Матросы плотно окружили летчика и, выставив стволы винтовок, повели его вдоль состава. Толпа дрожала от возбуждения, от неутоленной мести, и люди, раздувая ноздри, протягивали руки, желая достать до врага; лишь суровые лица моряков сдерживали их от того, чтобы разорвать захватчика в клочья.

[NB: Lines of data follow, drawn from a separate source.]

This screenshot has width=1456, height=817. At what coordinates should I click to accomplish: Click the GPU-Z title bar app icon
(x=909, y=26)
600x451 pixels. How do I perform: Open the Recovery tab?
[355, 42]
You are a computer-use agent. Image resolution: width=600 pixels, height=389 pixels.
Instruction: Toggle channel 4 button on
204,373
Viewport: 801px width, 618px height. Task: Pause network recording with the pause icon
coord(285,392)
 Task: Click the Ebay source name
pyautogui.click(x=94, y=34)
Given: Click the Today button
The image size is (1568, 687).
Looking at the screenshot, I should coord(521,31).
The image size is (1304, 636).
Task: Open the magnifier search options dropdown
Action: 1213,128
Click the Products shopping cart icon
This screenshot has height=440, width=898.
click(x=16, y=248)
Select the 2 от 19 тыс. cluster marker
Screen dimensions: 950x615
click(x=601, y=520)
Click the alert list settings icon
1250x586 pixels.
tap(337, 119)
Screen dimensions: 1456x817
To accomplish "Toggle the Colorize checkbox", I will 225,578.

Немец шел, тупо уставясь в землю, и Рябошапко грозно передал Шварцману:
— Пусть поднимет голову! Пусть смотрит!
Дети… Вялые ручонки, утратившие тепло, и глаза, обретшие неподвижность неба. Первое слово, оборванное внезапно, и первый шажок, не осмысленный до конца… А за ними — печаль осыпающейся пшеницы, текучие слезы степного марева, негромкие вскрики перепелов: «В путь, в путь!» Но путь уже не тянется в синеву, а шумит в серебре осокорей, поседевших над свежею братской могилой. И бредет перед Колькой чужой человек, что бездумно принес в эту степь разгул неразборчивой, не солдатской смерти, неутешное материнское горе, сиротскую заброшенность хлебных полей. Не укрыть теперь боли земли ни обильным рассветным росам, ни летним ночам с перезревшими гроздьями звезд, ни даже зимним степным буранам. Какую же кару придумать врагам — и тем, кого встретят отныне матросы, и тому, чья едина сейчас движется перед Колькиными глазами?…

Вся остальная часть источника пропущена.